Because I respect you, I have to tell you. I can't think of anything to write about.
In AA meetings for the past week or so, I haven't come up with anything worthwhile to share, when called upon. It's like my mind has been empty. I've hit a blank spot. The odd thing is that everything in my life is going quite well these days. I have no problems. Hold on, before I say that, let me look ...
CHECK LIST:
a) sobriety ..... OK
b) spirituality .... OK
c) family ...... OK
d) health ...... OK
e) job (well, I'm retired) ..... OK
f) money ...... OK
g) love life (non-existent) ..... OK
h) my cats ..... OK
i) the home & neighbors ...... OK
What am I missing? I still do everything I am supposed to do for my recovery. Later this morning, I am part of a small group of recovering alcoholics taking a meeting to a fellow's home because he is recovering from surgery. I have a sponsor; I have a sponsee. I still do many hours of service work each week. I read the Big Book. I try to practice these principles in all my affairs.

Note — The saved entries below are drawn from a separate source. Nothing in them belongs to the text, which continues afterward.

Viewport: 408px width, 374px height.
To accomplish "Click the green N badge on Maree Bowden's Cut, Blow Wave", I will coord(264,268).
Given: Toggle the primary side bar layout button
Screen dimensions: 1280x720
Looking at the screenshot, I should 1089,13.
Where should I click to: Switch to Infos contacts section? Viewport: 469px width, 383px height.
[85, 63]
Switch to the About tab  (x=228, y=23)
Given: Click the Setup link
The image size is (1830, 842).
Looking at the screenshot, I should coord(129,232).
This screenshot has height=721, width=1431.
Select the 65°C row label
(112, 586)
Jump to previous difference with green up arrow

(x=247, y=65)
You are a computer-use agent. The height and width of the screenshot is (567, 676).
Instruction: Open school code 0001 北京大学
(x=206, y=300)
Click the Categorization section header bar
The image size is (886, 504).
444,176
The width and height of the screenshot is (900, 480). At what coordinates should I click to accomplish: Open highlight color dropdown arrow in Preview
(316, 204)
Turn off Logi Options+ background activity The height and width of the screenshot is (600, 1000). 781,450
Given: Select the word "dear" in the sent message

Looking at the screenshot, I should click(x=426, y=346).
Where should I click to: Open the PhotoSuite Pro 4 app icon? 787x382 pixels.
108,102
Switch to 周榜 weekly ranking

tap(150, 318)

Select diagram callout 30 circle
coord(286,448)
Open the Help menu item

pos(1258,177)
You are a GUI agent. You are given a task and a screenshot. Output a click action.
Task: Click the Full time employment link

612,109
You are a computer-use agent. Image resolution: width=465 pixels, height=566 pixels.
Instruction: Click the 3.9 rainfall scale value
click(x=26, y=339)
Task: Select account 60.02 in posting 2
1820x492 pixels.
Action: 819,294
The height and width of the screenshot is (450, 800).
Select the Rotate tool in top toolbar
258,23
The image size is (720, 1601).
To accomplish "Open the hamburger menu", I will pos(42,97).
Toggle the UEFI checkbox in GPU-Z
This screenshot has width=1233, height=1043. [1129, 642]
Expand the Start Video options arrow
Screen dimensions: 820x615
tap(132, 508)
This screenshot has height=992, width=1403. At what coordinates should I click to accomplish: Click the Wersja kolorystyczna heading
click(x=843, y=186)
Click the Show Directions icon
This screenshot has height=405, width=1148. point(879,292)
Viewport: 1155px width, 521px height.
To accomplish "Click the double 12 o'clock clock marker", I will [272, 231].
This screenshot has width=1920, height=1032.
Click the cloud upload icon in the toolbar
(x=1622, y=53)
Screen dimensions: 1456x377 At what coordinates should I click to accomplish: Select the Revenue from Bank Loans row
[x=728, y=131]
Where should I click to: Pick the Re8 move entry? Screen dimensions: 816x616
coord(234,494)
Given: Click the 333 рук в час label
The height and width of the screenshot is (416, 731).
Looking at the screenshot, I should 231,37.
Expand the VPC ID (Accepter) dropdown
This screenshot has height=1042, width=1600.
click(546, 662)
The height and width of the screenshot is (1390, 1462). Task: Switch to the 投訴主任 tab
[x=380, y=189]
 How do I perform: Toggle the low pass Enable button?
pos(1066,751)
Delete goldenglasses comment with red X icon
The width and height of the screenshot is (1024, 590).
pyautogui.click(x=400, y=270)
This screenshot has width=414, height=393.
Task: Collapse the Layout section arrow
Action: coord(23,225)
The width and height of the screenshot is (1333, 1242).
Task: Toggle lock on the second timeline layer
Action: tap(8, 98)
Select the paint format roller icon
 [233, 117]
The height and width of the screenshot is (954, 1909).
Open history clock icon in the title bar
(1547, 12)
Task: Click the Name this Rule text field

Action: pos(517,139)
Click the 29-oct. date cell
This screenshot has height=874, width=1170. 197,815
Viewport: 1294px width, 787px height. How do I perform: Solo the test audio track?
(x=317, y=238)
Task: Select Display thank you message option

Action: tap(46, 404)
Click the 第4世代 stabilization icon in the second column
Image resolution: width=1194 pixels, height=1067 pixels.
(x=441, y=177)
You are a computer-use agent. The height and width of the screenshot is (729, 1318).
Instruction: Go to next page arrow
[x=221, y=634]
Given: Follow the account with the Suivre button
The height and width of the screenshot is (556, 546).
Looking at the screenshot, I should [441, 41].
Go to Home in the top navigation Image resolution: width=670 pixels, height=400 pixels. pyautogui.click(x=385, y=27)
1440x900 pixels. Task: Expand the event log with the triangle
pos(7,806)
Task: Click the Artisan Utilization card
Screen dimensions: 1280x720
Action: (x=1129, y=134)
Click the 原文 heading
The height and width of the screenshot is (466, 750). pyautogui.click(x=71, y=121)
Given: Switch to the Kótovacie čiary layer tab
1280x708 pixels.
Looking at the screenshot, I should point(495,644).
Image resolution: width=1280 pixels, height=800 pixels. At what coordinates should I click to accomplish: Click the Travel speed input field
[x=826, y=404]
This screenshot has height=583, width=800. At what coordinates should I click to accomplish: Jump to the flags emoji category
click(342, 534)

But when they ask me to share my experience, strength and hope, gibberish comes out. I guess I need to remember another of the tools in my tool box ---
THIS TOO SHALL PASS
5 comments:
Gibberish is okay sometimes. If that's all there is to come out, so bit it, IMO. And if there's nowt to come out, then silence is okay, too.
You forgot one. Good friends who care about me...OK
It's God's way of giving us a break!!! LOL
Well, perhaps Friends could be counted as part of Family.
Can't you just share that everything seems to be going well and that you're thankful for that?
Perhaps your group could play that "Glad Game" that was in the Pollyanna movie ~ ask everyone to say one thing that they are glad for.
(found you via godlessmom)
Who said I was bored? I sure didn't.